Выпавший из уклада человек во все времена и у всех народов становится подобным брошенному домашнему животному. Он уже в принципе не может жить по законам дикого природного мира, а жить в культурном человеческом мире у него нет возможности. Люди, утратившие уклад, — вроде бездомных городских собак, которым ничего не остается, кроме как сбиваться в стаи. Или в стада. Но даже те, кто влачит свою "бездомную" жизнь в одиночестве, относится к другим людям исключительно, как к животным, в упор не замечая и не желая замечать в них хоть какие-нибудь человеческие качества. Для людей безукладных человеческая жизнь — это жизнь животных, можно сказать, модернизированных животных. Животных, у которых вместо шерсти — одежда, и которые вместо сырой пищи едят пищу, приготовленную на огне. Животных, которые пристроились к так называемой человеческой жизни: одни более благополучно, другие менее… У одних — более разнообразная и обильная пища; у других её едва хватает, чтобы утолить голод. У одних — жилище-дворец, где не счесть комнат, украшенных дорогими вещами; у других — конура-коммуналка. Но между теми и другими нет принципиальной разницы. Те и другие живут исключительно для того, чтобы добывать или приумножать пищу и жилище. А разговоры о человеческих идеалах, которые те или другие ведут-таки, — для отвода глаз.
Конечно же, и Россия тоже, отменяя крепостное право, дабы пополнять крестьянами стремительно разрастающийся городской мастеровитый люд, старалась не допустить появления в городе людей неприкаянных, встроить их в городской уклад. Но, похоже, делала она это недостаточно успешно, а скорее всего, просто-напросто объективно не смогла справиться с огромнейшим, можно даже сказать фантастически огромнейшим количеством неустроенных людей. Поскольку русские (российские) крестьяне несколько раз подряд громадными беспорядочными стаями срывались с насиженных сельских мест и перелетали жить в города. В ничтожно короткий исторический срок Россия из преимущественно сельской страны превратилась в страну преимущественно городскую. Обустроить в городах более 60 миллионов крестьян за двадцать лет (а именно такое количество сельского населения перебралось жить в города с 1955 по 1975 годы) не под силу ни одной великой стране мира. Что толку, если некоторые из этих крестьян даже получили высшее образование и, став дипломированными специалистами, заняли и расширили нишу так называемой интеллигенции, ежели они не влились в городской уклад?

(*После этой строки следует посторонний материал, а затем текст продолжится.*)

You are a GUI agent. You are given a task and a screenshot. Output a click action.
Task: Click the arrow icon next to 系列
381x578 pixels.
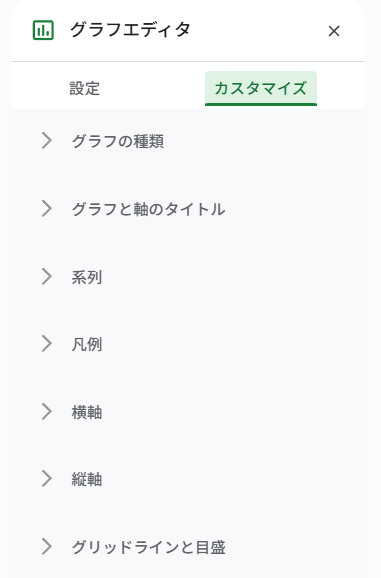[46, 276]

Но было бы неверно считать, что у России не было успешного опыта массовой урбанизации, когда огромное количество крестьян превращалось в городских мастеров или в подмастерьев. Такой успешный опыт был. Правда, русские (российские) либералы не желают даже рассматривать его. Ибо опыт этот связан с именем Иосифа Сталина. Да, только во время правления Сталина в России практически не было предпосылок превращения всякого оставившего село крестьянина в человека неприкаянного. И не было по простой и очевидной причине: весь русский (российский) люд представлял тогда собой одну гигантскую строительную артель. Вся Россия тогда созидала самою себя. Вся Россия тогда остро нуждалась в мастерах. И все мастера были задействованы Россией. А кто по ряду причин не дотягивался талантом до мастера, были подмастерьями. Руководил этой, можно сказать без преувеличения великой артелью, — Великий Мастер. Сталин был Великим Мастером, потому что совершал великую работу — созидал Россию. А выше созидания Отечества нет более ничего. И великая творческая артель Россия сотворила-таки сама себя. Она совершила фантастический рывок от "сохи к атомной бомбе" и от едва ли не поголовной неграмотности к "самому читающему народу в мире".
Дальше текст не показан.